*The task:* Nothing in the records may be altered, so transcribe them exactly.

*** Opening The data ***

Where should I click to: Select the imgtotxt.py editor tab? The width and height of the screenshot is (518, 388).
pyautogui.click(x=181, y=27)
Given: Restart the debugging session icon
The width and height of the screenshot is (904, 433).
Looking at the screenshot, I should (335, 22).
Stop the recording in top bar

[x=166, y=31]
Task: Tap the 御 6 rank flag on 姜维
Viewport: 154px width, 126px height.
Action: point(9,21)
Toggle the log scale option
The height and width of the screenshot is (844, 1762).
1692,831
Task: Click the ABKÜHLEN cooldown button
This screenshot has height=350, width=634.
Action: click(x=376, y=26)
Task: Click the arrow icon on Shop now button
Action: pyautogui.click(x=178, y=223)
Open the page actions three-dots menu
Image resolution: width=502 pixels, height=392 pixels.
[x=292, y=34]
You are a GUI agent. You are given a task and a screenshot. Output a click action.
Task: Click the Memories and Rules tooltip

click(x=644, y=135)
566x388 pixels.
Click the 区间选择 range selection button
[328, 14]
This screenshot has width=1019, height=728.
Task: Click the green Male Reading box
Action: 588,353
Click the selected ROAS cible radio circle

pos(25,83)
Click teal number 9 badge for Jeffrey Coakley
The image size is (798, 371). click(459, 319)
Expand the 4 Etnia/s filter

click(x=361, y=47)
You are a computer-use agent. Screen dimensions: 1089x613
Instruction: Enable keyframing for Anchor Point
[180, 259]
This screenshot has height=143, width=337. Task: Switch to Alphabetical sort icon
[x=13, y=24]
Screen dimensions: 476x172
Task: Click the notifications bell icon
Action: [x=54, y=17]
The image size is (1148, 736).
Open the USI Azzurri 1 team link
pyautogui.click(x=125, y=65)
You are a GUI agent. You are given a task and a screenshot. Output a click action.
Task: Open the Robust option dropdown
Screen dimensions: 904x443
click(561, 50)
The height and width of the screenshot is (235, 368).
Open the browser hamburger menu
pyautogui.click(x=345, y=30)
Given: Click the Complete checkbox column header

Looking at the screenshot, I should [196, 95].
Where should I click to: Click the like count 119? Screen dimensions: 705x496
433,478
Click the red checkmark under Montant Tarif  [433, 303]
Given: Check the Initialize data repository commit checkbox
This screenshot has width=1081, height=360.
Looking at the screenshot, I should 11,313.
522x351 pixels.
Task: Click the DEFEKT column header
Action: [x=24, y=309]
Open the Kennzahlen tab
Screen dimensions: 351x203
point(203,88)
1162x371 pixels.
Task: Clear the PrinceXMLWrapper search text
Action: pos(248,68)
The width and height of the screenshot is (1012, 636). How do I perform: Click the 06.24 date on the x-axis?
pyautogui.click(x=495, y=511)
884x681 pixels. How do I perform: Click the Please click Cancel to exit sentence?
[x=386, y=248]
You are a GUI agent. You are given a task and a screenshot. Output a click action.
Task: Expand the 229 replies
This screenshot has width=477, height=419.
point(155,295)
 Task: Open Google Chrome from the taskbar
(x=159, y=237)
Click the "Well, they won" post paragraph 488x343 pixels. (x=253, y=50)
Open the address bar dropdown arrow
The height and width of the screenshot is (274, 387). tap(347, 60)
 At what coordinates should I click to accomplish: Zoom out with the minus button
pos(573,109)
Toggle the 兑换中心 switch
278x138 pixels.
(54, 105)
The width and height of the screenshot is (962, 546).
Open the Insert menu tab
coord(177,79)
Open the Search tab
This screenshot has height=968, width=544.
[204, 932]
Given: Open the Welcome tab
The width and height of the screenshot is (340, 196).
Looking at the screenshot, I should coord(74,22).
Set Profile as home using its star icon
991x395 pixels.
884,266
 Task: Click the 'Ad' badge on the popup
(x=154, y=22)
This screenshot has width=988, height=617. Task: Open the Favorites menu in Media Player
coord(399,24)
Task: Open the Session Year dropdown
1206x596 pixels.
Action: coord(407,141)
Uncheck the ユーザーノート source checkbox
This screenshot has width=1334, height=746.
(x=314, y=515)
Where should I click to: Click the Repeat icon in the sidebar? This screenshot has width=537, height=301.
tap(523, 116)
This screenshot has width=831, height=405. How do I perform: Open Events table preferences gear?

*** Closing The data ***

*Exercise result:*
Where should I click to: Select the imgtotxt.py editor tab? The width and height of the screenshot is (518, 388).
pyautogui.click(x=181, y=27)
Given: Restart the debugging session icon
The width and height of the screenshot is (904, 433).
Looking at the screenshot, I should (335, 22).
Stop the recording in top bar

[x=166, y=31]
Task: Tap the 御 6 rank flag on 姜维
Viewport: 154px width, 126px height.
Action: point(9,21)
Toggle the log scale option
The height and width of the screenshot is (844, 1762).
1692,831
Task: Click the ABKÜHLEN cooldown button
This screenshot has height=350, width=634.
Action: click(x=376, y=26)
Task: Click the arrow icon on Shop now button
Action: pyautogui.click(x=178, y=223)
Open the page actions three-dots menu
Image resolution: width=502 pixels, height=392 pixels.
[x=292, y=34]
You are a GUI agent. You are given a task and a screenshot. Output a click action.
Task: Click the Memories and Rules tooltip

click(x=644, y=135)
566x388 pixels.
Click the 区间选择 range selection button
[328, 14]
This screenshot has width=1019, height=728.
Task: Click the green Male Reading box
Action: 588,353
Click the selected ROAS cible radio circle

pos(25,83)
Click teal number 9 badge for Jeffrey Coakley
The image size is (798, 371). click(459, 319)
Expand the 4 Etnia/s filter

click(x=361, y=47)
You are a computer-use agent. Screen dimensions: 1089x613
Instruction: Enable keyframing for Anchor Point
[180, 259]
This screenshot has height=143, width=337. Task: Switch to Alphabetical sort icon
[x=13, y=24]
Screen dimensions: 476x172
Task: Click the notifications bell icon
Action: [x=54, y=17]
The image size is (1148, 736).
Open the USI Azzurri 1 team link
pyautogui.click(x=125, y=65)
You are a GUI agent. You are given a task and a screenshot. Output a click action.
Task: Open the Robust option dropdown
Screen dimensions: 904x443
click(561, 50)
The height and width of the screenshot is (235, 368).
Open the browser hamburger menu
pyautogui.click(x=345, y=30)
Given: Click the Complete checkbox column header

Looking at the screenshot, I should [196, 95].
Where should I click to: Click the like count 119? Screen dimensions: 705x496
433,478
Click the red checkmark under Montant Tarif  [433, 303]
Given: Check the Initialize data repository commit checkbox
This screenshot has width=1081, height=360.
Looking at the screenshot, I should 11,313.
522x351 pixels.
Task: Click the DEFEKT column header
Action: [x=24, y=309]
Open the Kennzahlen tab
Screen dimensions: 351x203
point(203,88)
1162x371 pixels.
Task: Clear the PrinceXMLWrapper search text
Action: pos(248,68)
The width and height of the screenshot is (1012, 636). How do I perform: Click the 06.24 date on the x-axis?
pyautogui.click(x=495, y=511)
884x681 pixels. How do I perform: Click the Please click Cancel to exit sentence?
[x=386, y=248]
You are a GUI agent. You are given a task and a screenshot. Output a click action.
Task: Expand the 229 replies
This screenshot has width=477, height=419.
point(155,295)
 Task: Open Google Chrome from the taskbar
(x=159, y=237)
Click the "Well, they won" post paragraph 488x343 pixels. (x=253, y=50)
Open the address bar dropdown arrow
The height and width of the screenshot is (274, 387). tap(347, 60)
 At what coordinates should I click to accomplish: Zoom out with the minus button
pos(573,109)
Toggle the 兑换中心 switch
278x138 pixels.
(54, 105)
The width and height of the screenshot is (962, 546).
Open the Insert menu tab
coord(177,79)
Open the Search tab
This screenshot has height=968, width=544.
[204, 932]
Given: Open the Welcome tab
The width and height of the screenshot is (340, 196).
Looking at the screenshot, I should coord(74,22).
Set Profile as home using its star icon
991x395 pixels.
884,266
 Task: Click the 'Ad' badge on the popup
(x=154, y=22)
This screenshot has width=988, height=617. Task: Open the Favorites menu in Media Player
coord(399,24)
Task: Open the Session Year dropdown
1206x596 pixels.
Action: coord(407,141)
Uncheck the ユーザーノート source checkbox
This screenshot has width=1334, height=746.
(x=314, y=515)
Where should I click to: Click the Repeat icon in the sidebar? This screenshot has width=537, height=301.
tap(523, 116)
This screenshot has width=831, height=405. How do I perform: Open Events table preferences gear?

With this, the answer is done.